Logistic Regression by Hand with GD – Gates Bolton Analytics

This page will introduce logistic regression with a ppt Guide and Python code. The simple data used is in the code. Below is a tutorial and code.
PowerPoint Tutorial:
Logistic-Regression-GD_LCE-Gates-2 Download
###################################################
## Gates
## Logistic Regression
##
## Topics:
    ## Using gradient descent
    ## Updating w and with GD and LR
    ## Using the Loss Function LCE: Cross Entropy
    ## Using the Sigmoid as the logistic activation
    ## Vis
###################################################

import numpy as np
import pandas as pd
import matplotlib.pyplot as plt
import time
from mpl_toolkits import mplot3d
## Confusion matrix (fancy)
import seaborn as sns 
from sklearn.metrics import confusion_matrix  

plt.rcParams["figure.figsize"] = (12, 9)

datafile="C:/Users/profa/Documents/Python Scripts/NeuralNetworks/SimpleLogRegDataSetBB_Players.csv"
## Here is the tiny dataset:
    ## Once you get this code to work on this tiny, easy, and already 
    ## normalized dataset, try it on something more complex ;)
    
##   Weight  Height  BB_Player
#     1.0    1.00          1
#     0.5    0.75          1
#     0.0    0.00          0
#     0.1    0.10          0
#     0.6    0.75          1

## In Python, log is base e, log2 is base 2 etc.

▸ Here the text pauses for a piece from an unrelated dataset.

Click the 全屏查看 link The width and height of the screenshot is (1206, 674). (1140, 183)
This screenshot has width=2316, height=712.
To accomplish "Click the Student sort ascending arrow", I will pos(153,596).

## !! Update this to YOUR path
DF = pd.read_csv(datafile)
print(DF)

## Set y to the label. Check the shape!
y = np.array(DF.iloc[:,2]).T
#y = np.array([y]).T
print("y is\n", y)
print("The shape of y is\n", y.shape) 

## NOTE: -------------------------------
## Normalize the data (and not the label!)
## Min-Max
## DF=(df-df.min())/(df.max()-df.min())
## Or z norm....
## DF=(DF-DF.mean())/DF.std()  ## z stardard method
## If your dataset is already normal, skip the above.
## --------------------------------------------

##Place the data (and not the labels) in DF
DF=DF.iloc[:, [0, 1]]
print(DF)
X = np.array(DF)
print("X is\n", X)
print("The shape of X is\n", X.shape)

##InputColumns = 2
##NumberOfLabels = 2
n = len(DF) ## number of rows of entire X
## Take the label off of X and make it a numpy array
#Learning Rate
LR=1
## Look at the dataset..........
fig = plt.figure()
ax = plt.axes(projection='3d')
y = y
x1 = X[:,0]
x2 = X[:,1]
print(y)
print(x1)
# plotting
ax.scatter(x1, x2, y, s=50)
ax.set_title('Dataset')
plt.show()

##----------------------------------
## Set up initial weights and biases
## -------------------------------------
w = np.array([[1,1]])
b = 0
print(w)
print(w.shape)

##------------------------------------------------
## Before we move forward, we know that at
## some point we will need to properly multiply X and w.
## Let's try to do this now. Recall that our linear equation 
## looks like
## w1x1 + w2x2 + b
##------------------------------------------------

print("X is\n",X)
print("The shape of X is\n", X.shape)  
print("w is\n",w)
print("w tranpose is\n", w.T)
print("The shape of w transpose is\n", w.T.shape)

z = (X @ w.T) + b
print("z = (X @ w.T) + b\n", z)
print("The shape of z is\n", z.shape)

## OK! Do this by hand asa well and compare.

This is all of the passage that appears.